Besides shelves, you’ll also want to invest in some sturdy containers designed for food storage. A clear container will allow you to find things faster, and if you get a modular set of them, they’re easy to stack and keep things tidy. I never keep any food in the original store packaging. The minute I get home from the store, I put everything in see-through plastic containers. Not only does that help my kids find the snacks they want, but it also prevents the food from going stale. (There is nothing worse than popping a cracker into your mouth and realizing it’s stale because it wasn’t stored properly. BLECH! A pop container will solve that right away.)

I spent about $50 purchasing clear containers for my pantry makeover. However, I know that this was an investment as I will save more than $50 in the long run by not having to throw away stale food.

And if you don’t want to put things in plastic, a big recycled glass jar works well for small items like elbow macaroni or other pastas. I like to buy staples like lentils and rice in bulk and then measure out cooking-sized portions that I keep in a mason jar right in the kitchen. Then I seal the rest of what I purchased in an airtight container and put it in the pantry.

MAXIMIZE YOUR STORAGE SPACE

If you have a small kitchen and are short on storage, you’ll need to be creative to get the most out of your pantry space. For storing items that you don’t use regularly, like birthday cupcake liners or other special-occasion baking supplies, consider putting them on a lazy susan on the top shelf of your kitchen cabinet. If you’re short on shelf space, you can also create space for storage on the back of your pantry door (if you have one) by hanging a closet organizer there. It’s a great spot for a makeshift spice rack.

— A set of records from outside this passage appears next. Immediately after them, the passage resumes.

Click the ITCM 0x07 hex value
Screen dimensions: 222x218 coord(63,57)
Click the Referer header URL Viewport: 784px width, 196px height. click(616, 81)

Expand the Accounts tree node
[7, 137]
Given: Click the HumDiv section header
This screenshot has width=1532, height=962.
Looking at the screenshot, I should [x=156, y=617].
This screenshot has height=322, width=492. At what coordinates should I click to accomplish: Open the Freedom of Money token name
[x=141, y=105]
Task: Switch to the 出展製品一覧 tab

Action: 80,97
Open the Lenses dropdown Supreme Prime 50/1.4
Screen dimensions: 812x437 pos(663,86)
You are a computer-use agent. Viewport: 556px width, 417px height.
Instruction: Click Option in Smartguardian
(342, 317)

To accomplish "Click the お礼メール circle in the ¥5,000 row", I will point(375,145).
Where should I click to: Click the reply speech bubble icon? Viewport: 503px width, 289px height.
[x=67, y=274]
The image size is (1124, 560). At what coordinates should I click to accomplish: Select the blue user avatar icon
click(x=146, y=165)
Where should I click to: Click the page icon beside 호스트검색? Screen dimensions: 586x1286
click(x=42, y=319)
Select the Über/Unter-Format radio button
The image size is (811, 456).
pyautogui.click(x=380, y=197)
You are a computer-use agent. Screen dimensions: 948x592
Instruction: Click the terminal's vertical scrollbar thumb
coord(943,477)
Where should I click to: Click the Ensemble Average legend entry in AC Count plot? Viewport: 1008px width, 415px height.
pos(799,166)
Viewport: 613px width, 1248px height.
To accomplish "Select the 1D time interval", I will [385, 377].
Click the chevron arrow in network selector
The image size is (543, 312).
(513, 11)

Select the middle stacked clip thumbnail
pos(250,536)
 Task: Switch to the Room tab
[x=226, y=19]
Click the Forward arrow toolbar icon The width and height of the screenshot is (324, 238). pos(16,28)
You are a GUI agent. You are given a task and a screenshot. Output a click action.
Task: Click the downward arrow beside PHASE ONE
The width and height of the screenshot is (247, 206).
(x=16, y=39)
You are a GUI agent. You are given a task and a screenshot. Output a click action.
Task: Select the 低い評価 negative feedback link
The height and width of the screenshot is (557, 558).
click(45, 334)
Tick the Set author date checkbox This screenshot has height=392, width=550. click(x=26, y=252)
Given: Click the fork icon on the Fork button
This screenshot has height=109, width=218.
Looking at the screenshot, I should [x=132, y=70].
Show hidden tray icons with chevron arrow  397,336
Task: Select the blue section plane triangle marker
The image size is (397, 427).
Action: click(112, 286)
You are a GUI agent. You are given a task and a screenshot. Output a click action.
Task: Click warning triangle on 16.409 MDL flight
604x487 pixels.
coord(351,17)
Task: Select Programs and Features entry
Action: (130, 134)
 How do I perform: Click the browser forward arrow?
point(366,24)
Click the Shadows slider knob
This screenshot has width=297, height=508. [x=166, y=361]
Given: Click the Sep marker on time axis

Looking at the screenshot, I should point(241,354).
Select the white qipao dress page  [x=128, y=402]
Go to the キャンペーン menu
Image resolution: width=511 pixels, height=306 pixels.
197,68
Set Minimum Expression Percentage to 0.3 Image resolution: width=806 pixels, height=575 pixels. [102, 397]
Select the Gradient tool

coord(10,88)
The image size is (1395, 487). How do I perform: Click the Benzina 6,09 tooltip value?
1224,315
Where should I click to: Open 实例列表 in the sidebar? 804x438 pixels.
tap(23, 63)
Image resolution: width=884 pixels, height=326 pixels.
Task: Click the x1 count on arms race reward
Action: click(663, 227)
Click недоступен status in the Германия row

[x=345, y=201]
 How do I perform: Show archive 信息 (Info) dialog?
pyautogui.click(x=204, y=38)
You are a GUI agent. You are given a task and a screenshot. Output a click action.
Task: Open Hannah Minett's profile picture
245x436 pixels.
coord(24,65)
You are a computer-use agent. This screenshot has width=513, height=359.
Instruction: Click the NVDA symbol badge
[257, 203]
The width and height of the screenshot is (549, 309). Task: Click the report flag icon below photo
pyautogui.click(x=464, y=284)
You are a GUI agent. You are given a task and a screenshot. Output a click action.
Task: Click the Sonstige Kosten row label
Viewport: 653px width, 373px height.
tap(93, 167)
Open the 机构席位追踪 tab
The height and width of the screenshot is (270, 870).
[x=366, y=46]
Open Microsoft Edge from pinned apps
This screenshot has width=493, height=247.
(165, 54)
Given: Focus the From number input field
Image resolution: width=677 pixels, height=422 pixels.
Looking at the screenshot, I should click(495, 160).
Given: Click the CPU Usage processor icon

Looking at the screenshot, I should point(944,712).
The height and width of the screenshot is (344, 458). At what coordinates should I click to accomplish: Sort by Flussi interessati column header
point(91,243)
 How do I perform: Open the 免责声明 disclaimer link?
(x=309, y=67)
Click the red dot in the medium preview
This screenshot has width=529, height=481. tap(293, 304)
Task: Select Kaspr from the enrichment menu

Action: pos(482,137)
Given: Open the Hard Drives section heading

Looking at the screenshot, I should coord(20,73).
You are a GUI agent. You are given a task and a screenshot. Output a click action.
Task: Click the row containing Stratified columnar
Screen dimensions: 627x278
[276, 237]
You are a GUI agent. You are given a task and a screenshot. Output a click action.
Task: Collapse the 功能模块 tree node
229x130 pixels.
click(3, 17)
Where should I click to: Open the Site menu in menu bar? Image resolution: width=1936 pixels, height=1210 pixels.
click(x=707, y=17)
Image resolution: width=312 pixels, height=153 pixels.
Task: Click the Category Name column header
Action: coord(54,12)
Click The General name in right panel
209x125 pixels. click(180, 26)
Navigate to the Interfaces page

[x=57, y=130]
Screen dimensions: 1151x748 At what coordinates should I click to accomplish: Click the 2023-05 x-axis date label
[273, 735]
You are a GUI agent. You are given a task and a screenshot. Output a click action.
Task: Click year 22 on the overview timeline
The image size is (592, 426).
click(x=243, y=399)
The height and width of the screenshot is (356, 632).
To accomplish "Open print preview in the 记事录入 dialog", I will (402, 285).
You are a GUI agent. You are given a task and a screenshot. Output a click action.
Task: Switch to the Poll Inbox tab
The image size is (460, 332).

Check out a dollar store for more inspiration on storing pantry items! (If you find anything great, let us know in the comments.)

HOW TO KEEP YOUR PANTRY ORGANIZED

I clean my pantry weekly. It’s not a DEEP clean, just a quick clean-up and organization. Then, once a month or every six weeks, I do a deep clean and end up with a wonderfully organized pantry … at least for a while!

Deciding to clean and organize my pantry regularly was one of the best things I’ve done to improve my grocery budget (and my sanity). Pantry organization isn’t hard, but if you don’t know where to start, it can seem like a daunting task. I recommend starting small and then working your way up to a bigger cleaning.

So for a smaller project that’s easier to bite off, here’s what I do each week to make sure the pantry stays clean:

Check for empty or nearly empty bags, containers or boxes. Add any items that you need to replace to your grocery list.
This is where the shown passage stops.